THOMSON, James Quotes
(1700-1748), Scottish poet
Loveliness needs not the aid of foreign ornament, but is, when unadorned, adorned the most.
More firm and sure the hand of courage strikes, when it obeys the watchful eye of caution.
Even from the body's purity the mind receives a secret sympathetic aid.
Unhappy he, who from the first of joys—society—cut off, is left alone, amid this world of death!
That which makes people dissatisfied with their condition, is the chimerical idea they form of the happiness of others.
Is there aught in sleep can charm the wise to lie in dead oblivion, losing half the fleeting moments of too short a life?
Base envy withers at another's joy, and hates the excellence it cannot reach.
Health is the vital principle of bliss; and exercise, of health.
Desponding fear, of feeble fancies full, weak and unmanly, loosens every power.
Home is the resort of love, of joy, of peace, and plenty, where supporting and supported, polished friends and dearest relatives mingle into bliss.
Hail! independence, hail! heaven's next best gift to that of life and an immortal soul!
Ingratitude is treason to mankind.
It will always do to change for the better.
Light! Nature's resplendent robe; without whose vesting beauty all were wrapt in gloom.
But happy they, the happiest of their kind, whom gentle stars unite; and in one fate their hearts, their fortunes, and their beings blend!
Absence, with all its pains, is, by this charming moment, wiped away.
Inconstant, blind, deserting friends at need, and duped by foes; loud and seditious, when a chief inspired their headlong fury, but of him deprived, already slaves that lick'd the scourging hand.
Whoe'er amid the sons of reason, valor, liberty, and virtue, displays distinguished merit, is a noble of nature's own creating.
Peace is the happy, natural state of man; war, his corruption, his disgrace.
Philosophy consists not in airy schemes or idle speculations; the rule and conduct of all social life is her great province.
The clouds consign their treasures to the fields, and softly shaking on the dimpled pool preclusive drops, let all their moisture flow, in large effusion, o'er the freshened world.
The kind refresher of the summer heats.
Vulgar minds refuse to crouch beneath their load; the brave bear theirs without repining.

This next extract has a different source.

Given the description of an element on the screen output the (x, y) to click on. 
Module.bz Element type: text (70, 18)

The man whom Heaven appoints to govern others, should himself first learn to bend his passions to the sway of reason.
Real glory springs from the silent conquest of ourselves; without that the conqueror is only the first slave.

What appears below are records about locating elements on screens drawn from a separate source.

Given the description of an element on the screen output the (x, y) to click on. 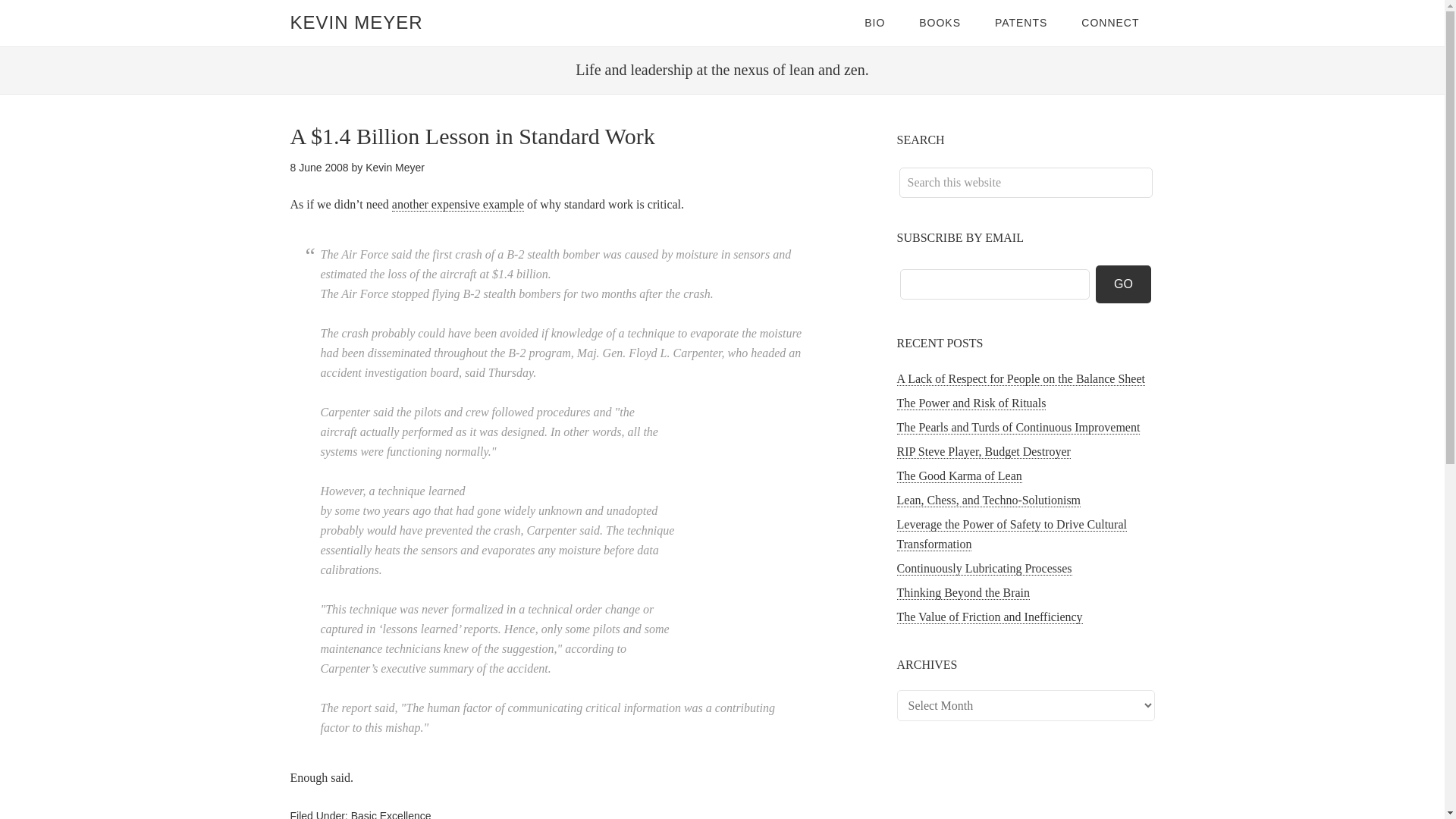
The Pearls and Turds of Continuous Improvement (1018, 427)
Go (1123, 284)
BIO (873, 22)
Lean, Chess, and Techno-Solutionism (988, 499)
RIP Steve Player, Budget Destroyer (983, 451)
A Lack of Respect for People on the Balance Sheet (1020, 378)
BOOKS (939, 22)
Go (1123, 284)
another expensive example (457, 204)
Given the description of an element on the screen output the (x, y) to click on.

Of all evils to the generous, shame is the most deadly pang.
Hail, social life! into thy pleasing bounds I come to pay the common stock, my share of service, and, in glad return, to taste thy comforts, thy protected joys.
Wide flush the fields; the softening air is balm; echo the mountains round; the forest smiles; and every sense, and every heart is joy.
Fair-handed spring unbosoms every grace.
It is success that colors all in life: success makes fools admired, makes villains honest: all the proud virtue of this vaunting world fawns on success and power, howe'er acquired.
Yonder comes the powerful King of day, rejoicing in the East.
The generous heart should scorn a pleasure which gives others pain.
Delightful task, to rear the tender thought, to teach the young idea how to shoot, to pour fresh instruction over the mind, to breathe the enlivening spirit, and to fix the generous purpose in the glowing heart.
Those tender tears that humanize the soul.
True valor lies in the mind, the never-yielding purpose; nor owns the blind award of giddy fortune.
Vice always leads, however fair at first, to wilds of woe.
Rash, fruitless war, from wanton glory waged, is only splendid murder.
Peace is the happy natural state of man; war is corruption and disgrace.